How hard is it for you to say those three little words – I love you? And if you do say them, what do you mean by them. Who do you say them to?
My friend, Judy, suggested I write a column on saying “I love you.” It seems that many folks really have a hard time saying that to someone – even to a family member.
Years ago, 1960 to be exact, when I was a senior here at Mineral Wells High School, I was dating a helicopter pilot trainee named Jake who was from Iowa. He was a very sweet man. He went to church and was a friend of my parents. He had taught a year before he enlisted in the Army, and his parents were also teachers.
His two best friends here were named Dean and Don. Dean was from Kansas, and Don was from Virginia, and at one point Jake drove Dean and Don back to Iowa to see where he lived and to meet his parents. Jake had not been home in over a year.

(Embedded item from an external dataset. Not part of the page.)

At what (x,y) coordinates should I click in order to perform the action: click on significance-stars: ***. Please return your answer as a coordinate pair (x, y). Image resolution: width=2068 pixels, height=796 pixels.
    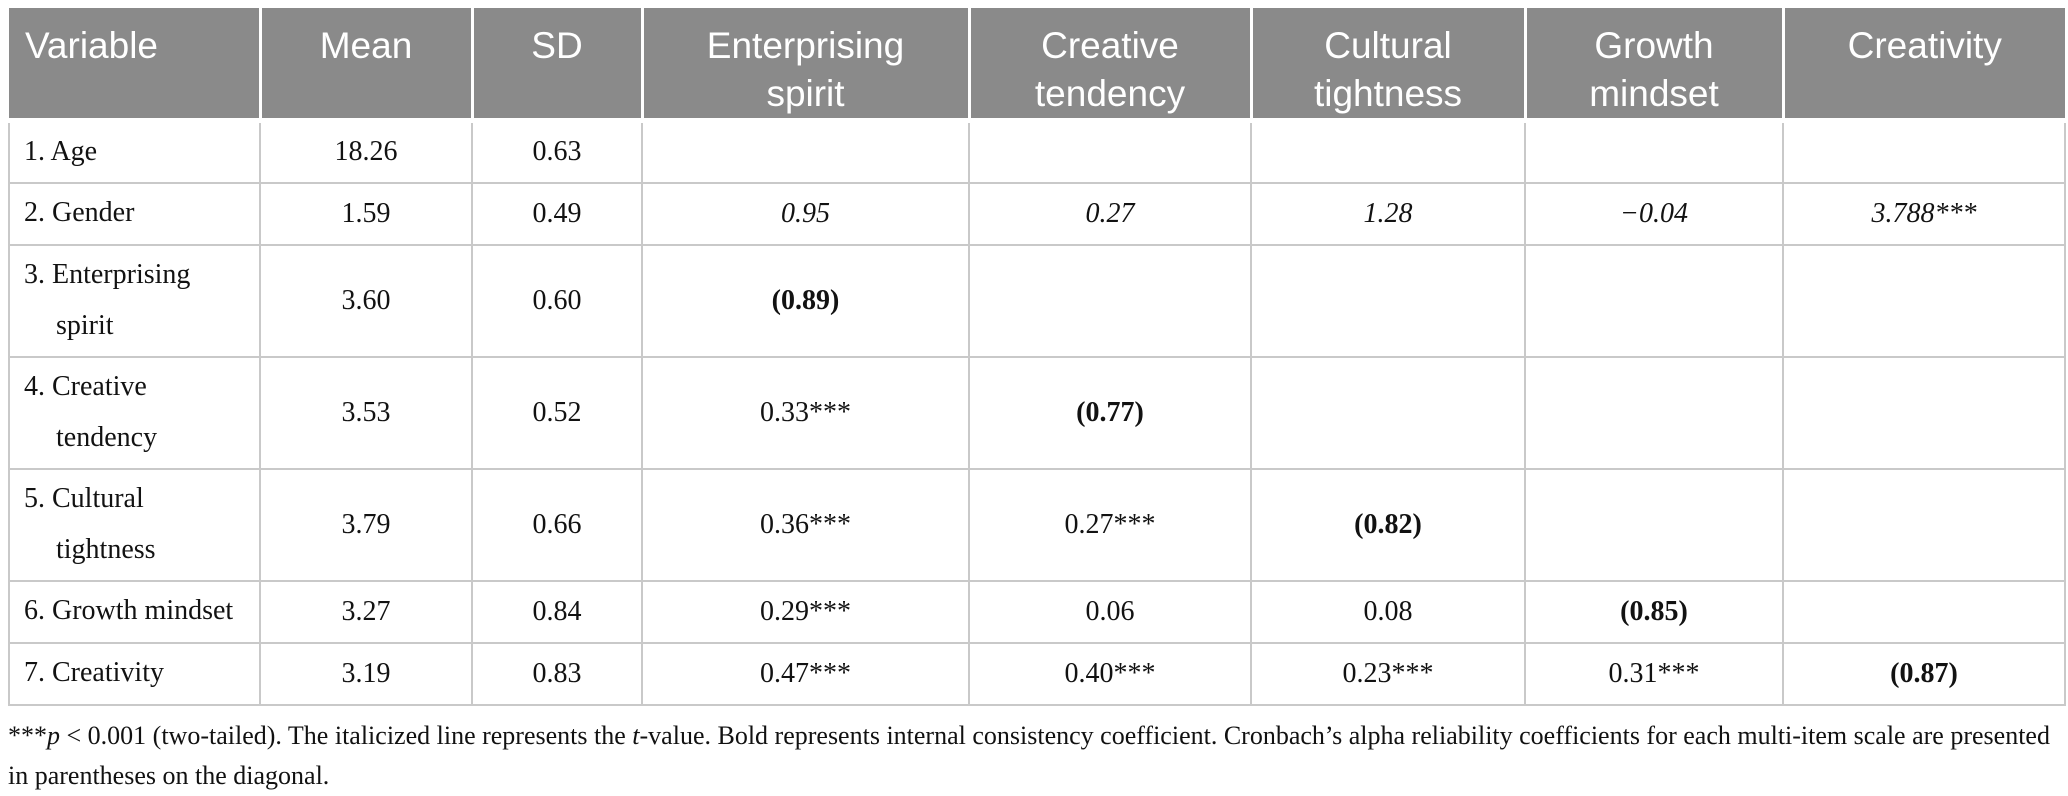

Don, the southerner, was horrified during the trip, and when he returned he related this story.
They drove straight through from Mineral Wells to Ames, Iowa, and arrived just in time for breakfast. Jake led his friends into his parents’ kitchen where his mother promptly turned and asked them what they wanted for breakfast. She never said “Hello” or “Good to see you,”or any of those phrases a parent might say to a child who had been absent for a while.
The men were in Ames for about four days, and Don related to me that he never saw any affection whatsoever – no hugs, no kisses, and no “I love you.” Being a southerner, he was absolutely stunned, and, when he finished his story, I was quite sad and dismayed.